But how many comedies can really do better?

So what is this show?

“Super Fun Night” follows the awkward social lives of three lifelong friends. There’s Kimmie Boubier (Wilson), a high-achieving lawyer who kind of missed the part about adulthood’s social graces. Instead of partying and the like, Kimmie has traditionally spent her Fridays at home with her two friends, Helen-Alice (Liza Lapira) and Marika (Lauren Ash).

Then they start going out. Things get really weird at that point.

The motivation for this sudden spurring to social action comes from Kimmie’s job. She gets a great promotion and then meets Richard (Kevin Bishop) -- handsome, successful and the boss’ son, Richard is everything a woman would want.
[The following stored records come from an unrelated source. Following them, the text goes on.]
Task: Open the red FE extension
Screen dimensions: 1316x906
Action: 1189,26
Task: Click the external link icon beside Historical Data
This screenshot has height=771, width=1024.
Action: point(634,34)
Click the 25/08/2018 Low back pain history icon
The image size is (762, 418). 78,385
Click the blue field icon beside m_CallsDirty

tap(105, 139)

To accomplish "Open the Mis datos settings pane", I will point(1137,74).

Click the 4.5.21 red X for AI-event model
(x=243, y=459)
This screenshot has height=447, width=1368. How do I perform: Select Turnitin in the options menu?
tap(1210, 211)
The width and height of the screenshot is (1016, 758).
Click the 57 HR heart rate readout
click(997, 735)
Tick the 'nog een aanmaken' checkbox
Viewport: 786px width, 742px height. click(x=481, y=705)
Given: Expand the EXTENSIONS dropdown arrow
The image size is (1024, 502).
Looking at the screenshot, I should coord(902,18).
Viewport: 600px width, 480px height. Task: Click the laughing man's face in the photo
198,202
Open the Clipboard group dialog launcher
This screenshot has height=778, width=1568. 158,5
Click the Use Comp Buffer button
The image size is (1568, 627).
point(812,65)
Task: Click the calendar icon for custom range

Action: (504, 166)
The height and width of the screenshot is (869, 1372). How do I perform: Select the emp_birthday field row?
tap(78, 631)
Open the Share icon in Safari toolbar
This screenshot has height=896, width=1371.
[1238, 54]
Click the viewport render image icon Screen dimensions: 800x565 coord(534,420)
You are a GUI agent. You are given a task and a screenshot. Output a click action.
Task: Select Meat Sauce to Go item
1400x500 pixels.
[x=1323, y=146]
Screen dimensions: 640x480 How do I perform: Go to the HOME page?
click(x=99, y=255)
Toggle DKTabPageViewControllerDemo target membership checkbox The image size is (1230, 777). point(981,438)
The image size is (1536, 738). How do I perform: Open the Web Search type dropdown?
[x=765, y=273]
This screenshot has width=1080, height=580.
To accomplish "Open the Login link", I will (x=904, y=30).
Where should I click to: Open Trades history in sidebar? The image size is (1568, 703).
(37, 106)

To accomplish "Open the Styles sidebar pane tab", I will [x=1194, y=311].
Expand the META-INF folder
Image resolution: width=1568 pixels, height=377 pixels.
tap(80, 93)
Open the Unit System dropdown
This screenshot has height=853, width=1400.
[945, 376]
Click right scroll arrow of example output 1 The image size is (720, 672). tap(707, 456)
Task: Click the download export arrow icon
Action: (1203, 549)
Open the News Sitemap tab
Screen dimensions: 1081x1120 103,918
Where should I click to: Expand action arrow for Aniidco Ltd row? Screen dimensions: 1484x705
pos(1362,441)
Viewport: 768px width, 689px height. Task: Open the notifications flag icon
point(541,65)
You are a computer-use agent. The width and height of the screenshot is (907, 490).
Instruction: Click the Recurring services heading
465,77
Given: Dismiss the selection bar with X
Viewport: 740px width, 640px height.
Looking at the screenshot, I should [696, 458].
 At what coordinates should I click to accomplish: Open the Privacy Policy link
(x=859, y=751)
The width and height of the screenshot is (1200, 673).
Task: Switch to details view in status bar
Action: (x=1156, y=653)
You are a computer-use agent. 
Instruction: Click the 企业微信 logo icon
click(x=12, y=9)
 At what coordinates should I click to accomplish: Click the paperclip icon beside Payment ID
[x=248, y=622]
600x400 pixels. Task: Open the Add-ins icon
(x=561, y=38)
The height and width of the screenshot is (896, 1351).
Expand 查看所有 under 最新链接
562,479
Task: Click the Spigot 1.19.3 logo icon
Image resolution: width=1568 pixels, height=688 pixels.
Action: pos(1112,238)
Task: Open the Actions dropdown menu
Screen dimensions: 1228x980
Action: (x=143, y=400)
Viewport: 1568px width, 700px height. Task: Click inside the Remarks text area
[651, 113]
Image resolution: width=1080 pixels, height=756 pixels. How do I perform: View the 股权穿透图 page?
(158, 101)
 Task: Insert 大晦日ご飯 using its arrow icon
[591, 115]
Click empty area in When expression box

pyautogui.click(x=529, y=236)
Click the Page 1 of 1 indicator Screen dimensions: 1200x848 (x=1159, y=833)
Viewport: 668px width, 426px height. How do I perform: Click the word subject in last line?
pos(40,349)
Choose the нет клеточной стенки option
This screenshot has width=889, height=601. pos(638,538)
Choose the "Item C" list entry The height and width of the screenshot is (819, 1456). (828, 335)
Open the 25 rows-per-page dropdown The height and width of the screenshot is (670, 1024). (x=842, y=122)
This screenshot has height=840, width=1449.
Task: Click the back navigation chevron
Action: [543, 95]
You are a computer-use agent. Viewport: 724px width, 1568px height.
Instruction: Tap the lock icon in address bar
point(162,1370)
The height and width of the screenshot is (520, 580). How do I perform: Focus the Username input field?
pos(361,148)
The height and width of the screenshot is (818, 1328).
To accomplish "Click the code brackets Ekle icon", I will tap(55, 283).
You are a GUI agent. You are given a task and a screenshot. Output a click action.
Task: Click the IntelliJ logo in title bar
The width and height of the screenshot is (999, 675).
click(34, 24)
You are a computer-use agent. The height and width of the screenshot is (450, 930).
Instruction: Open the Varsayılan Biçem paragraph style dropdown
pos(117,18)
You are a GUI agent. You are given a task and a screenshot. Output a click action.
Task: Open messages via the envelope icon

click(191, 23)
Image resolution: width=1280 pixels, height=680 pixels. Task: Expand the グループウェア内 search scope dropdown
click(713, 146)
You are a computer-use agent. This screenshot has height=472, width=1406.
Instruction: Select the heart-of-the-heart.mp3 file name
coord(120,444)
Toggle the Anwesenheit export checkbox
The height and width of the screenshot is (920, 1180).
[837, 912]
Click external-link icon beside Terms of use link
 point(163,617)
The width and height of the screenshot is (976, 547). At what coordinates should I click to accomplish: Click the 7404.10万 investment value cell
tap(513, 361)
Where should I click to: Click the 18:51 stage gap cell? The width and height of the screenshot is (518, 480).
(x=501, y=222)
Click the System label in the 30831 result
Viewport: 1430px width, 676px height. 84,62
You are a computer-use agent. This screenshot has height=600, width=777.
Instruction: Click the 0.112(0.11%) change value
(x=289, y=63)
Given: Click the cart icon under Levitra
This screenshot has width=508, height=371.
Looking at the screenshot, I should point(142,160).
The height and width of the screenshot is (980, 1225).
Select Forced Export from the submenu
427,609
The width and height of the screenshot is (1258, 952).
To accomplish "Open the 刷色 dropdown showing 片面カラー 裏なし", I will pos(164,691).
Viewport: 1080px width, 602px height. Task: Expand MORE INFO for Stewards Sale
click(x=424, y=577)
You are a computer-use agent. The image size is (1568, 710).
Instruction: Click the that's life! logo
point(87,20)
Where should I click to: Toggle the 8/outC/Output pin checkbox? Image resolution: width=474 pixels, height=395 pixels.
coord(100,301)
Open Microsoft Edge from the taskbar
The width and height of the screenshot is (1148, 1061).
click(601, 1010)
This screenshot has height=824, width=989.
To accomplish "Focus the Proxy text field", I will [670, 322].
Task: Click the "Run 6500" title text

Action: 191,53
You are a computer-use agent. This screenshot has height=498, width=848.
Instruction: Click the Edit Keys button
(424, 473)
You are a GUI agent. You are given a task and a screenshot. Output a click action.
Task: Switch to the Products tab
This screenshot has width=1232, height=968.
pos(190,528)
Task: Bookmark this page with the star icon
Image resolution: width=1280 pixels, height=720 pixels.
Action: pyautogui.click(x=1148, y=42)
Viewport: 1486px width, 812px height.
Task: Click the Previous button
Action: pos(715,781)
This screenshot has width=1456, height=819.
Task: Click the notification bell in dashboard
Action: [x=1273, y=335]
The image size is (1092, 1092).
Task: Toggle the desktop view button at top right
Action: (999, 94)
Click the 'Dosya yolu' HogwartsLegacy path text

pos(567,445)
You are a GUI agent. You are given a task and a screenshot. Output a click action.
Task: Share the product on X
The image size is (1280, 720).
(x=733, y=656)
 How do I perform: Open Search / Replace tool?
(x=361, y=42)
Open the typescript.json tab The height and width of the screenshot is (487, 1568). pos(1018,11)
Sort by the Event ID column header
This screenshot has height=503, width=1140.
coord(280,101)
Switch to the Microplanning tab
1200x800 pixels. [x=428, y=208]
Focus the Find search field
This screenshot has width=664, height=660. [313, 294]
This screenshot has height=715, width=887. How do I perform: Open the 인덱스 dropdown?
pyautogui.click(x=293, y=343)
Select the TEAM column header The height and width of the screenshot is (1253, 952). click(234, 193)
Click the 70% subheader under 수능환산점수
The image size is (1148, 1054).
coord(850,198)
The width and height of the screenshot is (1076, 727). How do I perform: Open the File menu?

He is also a total dork who finds Kimmie far more entertaining than his more comely colleagues.

One of those colleagues, Kendall Quinn (Kate Jenkinson), does not like this and spends much of the premiere trying to lure Richard’s attention away from Kimmie. Interestingly, Kendall isn’t totally evil. She’s actually a lot like the character of Veronica from “Better Off Ted,” only not as awesome as Portia de Rossi.

It gets better

You should probably know one thing before you watch “Super Fun Night”: The premiere episode you will see, “Anything for Love,” is not the original pilot. Despite some good jokes and the show’s great premise, that pilot sort of bombed with critics.

That pilot is not the first episode anymore. This is a good choice on ABC’s part. “Anything for Love” is much, much better. The episode sends Wilson and her friends to a karaoke piano bar and even references “Sharknado”! How can you go wrong with that?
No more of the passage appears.